Für eine bürger- und kundenfreundliche Schutzzone Altstadt

„Es wird eine Renaissance der, hoffentlich vieler, Innenstädte geben. Die Selektion wird gravierend sein. Es werden nur die Zentren zu den Gewinnern gehören, die spätestens heute die richtigen Weichen stellen.“ Mit diesem Satz beginnt das Kapitel „attraktives Zentrum“ des Stadtentwicklungskonzeptes für Rheinbach. Was die Gutachter meinen: Demographischer Wandel und neue Medien führen zu einem tief greifendem Wandel der Lebens-. und Einkaufsgewohnheiten.
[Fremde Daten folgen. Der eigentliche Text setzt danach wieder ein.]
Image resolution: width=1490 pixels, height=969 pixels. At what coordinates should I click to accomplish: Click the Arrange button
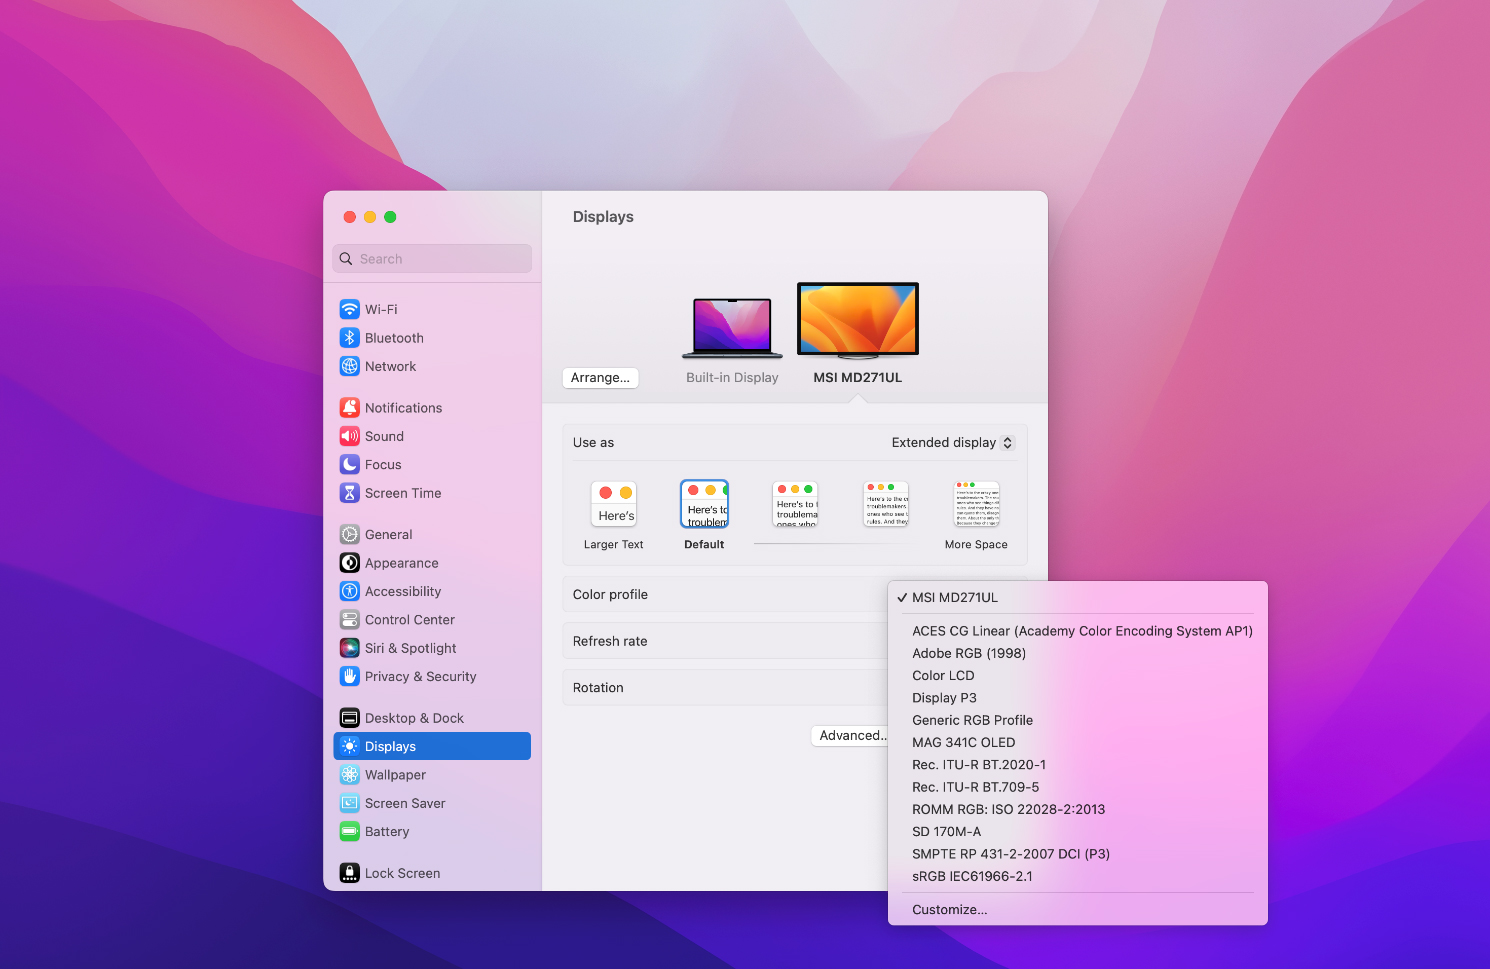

Menschen kaufen zunehmend da ein, wo sie sich auch sonst wohl fühlen. Ambiente, Aufenthaltsqualität und Flair gewinnen als Standortfaktoren für den Einzelhandel an Bedeutung.
Wie beruhigend, dass Rheinbach nach Einschätzung der Gutachter hier prinzipiell gut aufgestellt ist: Fraglos ist das historische Stadtzentrum attraktiv. Allerdings wird mit diesem Pfund nach Einschätzung des Gutachtens noch nicht genügend gewuchert: „Der hohe Durchgangsverkehr belastet sie [die Hauptstraße] stark. Die Herausnahme „unnötiger“ Verkehre, die keine Kunden bringen und nur Belastungen darstellen – muss eine Maxime der Zentrumsentwicklung sein.“
Vor diesem Hintergrund erstaunt es etwas, dass der Vorsitzende des Gewerbevereines, Paul Nelles, einer verkehrsberuhigten Hauptstraße nicht einmal eine Chance geben möchte. Dabei zeigen nicht zuletzt die verkaufsoffenen Sonntage, die in hervorragender Weise von seinem Verein organisiert werden, welche Anziehungskraft eine autofreie Schutzzone Altstadt auch über Rheinbach hinaus haben kann. Auch die Erhebungen im Vorfeld des Stadtentwicklungskonzeptes dokumentierten den Bürgerwunsch nach einer verkehrsberuhigten Hauptstraße mit einer Zustimmungsrate von 75 Prozent deutlich.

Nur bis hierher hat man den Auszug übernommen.